**** Stored data ****

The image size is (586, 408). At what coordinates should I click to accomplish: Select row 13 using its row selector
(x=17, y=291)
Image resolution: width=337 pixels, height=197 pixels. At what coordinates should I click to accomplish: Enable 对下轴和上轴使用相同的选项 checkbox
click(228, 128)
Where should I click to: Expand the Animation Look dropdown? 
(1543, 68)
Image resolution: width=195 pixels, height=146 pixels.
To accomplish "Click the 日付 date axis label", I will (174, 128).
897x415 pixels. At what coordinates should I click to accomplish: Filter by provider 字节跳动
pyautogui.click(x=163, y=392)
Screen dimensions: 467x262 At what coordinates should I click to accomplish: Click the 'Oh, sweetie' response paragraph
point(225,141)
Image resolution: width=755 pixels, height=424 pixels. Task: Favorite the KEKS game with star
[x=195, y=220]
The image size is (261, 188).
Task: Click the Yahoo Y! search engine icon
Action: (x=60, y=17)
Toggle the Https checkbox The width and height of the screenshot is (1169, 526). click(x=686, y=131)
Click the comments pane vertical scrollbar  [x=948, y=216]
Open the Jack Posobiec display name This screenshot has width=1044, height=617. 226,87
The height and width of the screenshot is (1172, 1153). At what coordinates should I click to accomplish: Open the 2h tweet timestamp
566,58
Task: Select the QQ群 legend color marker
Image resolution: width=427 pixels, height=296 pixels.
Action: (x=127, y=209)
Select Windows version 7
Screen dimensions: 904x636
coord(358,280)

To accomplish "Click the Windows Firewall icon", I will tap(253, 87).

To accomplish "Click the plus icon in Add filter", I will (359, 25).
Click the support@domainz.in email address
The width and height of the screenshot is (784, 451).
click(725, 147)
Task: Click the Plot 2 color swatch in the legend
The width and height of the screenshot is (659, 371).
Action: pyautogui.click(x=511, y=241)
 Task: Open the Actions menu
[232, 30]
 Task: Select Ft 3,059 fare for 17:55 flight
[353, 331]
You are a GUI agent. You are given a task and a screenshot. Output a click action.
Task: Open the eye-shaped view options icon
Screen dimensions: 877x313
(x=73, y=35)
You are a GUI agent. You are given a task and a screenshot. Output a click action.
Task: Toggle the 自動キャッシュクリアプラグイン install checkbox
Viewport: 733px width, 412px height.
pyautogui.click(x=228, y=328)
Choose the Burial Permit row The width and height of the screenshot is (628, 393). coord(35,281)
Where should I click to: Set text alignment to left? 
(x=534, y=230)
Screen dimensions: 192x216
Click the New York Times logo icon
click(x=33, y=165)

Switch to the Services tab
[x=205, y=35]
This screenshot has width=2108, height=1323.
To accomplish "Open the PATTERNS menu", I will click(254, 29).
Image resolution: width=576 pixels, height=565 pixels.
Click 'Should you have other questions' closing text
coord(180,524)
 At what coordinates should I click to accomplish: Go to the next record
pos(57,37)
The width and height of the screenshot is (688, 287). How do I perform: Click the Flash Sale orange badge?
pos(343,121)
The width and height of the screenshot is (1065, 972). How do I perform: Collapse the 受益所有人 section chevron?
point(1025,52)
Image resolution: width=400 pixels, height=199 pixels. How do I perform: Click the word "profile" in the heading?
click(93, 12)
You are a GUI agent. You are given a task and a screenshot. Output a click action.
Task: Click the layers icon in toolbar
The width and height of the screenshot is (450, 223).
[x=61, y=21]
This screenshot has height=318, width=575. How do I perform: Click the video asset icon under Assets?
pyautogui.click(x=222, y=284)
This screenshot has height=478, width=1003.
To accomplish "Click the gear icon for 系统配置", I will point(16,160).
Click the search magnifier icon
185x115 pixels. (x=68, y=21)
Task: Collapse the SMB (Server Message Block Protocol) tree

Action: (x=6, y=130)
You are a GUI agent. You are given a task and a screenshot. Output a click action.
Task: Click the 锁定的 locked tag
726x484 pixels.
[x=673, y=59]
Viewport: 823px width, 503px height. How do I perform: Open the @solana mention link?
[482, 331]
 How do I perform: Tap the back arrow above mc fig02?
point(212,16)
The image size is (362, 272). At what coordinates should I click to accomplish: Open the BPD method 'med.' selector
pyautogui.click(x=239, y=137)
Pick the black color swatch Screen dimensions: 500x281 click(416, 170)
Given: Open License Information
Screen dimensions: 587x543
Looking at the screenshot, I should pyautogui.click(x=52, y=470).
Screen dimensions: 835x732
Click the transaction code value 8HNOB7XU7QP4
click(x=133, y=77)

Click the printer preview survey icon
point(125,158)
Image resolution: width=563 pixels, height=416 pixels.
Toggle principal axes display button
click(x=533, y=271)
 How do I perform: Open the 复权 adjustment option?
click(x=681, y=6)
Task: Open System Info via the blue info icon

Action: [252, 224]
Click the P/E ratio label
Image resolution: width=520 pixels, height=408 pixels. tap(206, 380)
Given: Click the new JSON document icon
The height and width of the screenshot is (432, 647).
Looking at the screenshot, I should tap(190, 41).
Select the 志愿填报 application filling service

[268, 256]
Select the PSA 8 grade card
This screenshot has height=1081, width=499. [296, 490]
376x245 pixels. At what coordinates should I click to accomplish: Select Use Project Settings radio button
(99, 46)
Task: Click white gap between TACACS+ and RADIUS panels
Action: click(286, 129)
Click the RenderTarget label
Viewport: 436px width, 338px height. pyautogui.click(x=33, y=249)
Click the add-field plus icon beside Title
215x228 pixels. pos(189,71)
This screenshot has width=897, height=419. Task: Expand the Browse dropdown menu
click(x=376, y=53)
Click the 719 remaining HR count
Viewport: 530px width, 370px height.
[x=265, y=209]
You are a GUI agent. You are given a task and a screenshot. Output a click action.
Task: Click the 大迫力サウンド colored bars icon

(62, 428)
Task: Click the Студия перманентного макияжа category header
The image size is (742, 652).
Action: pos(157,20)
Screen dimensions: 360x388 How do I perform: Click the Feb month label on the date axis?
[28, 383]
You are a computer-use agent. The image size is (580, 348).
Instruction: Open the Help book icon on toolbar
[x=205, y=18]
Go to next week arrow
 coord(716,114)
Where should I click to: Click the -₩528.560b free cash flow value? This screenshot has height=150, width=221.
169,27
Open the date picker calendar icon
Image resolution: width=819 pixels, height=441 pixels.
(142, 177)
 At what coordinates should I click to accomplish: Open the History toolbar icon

****

**Activity:** The lines to show are those in the data above that include "swatch".

**Answer space:**
Task: Click the Plot 2 color swatch in the legend
Pick the black color swatch Screen dimensions: 500x281 click(416, 170)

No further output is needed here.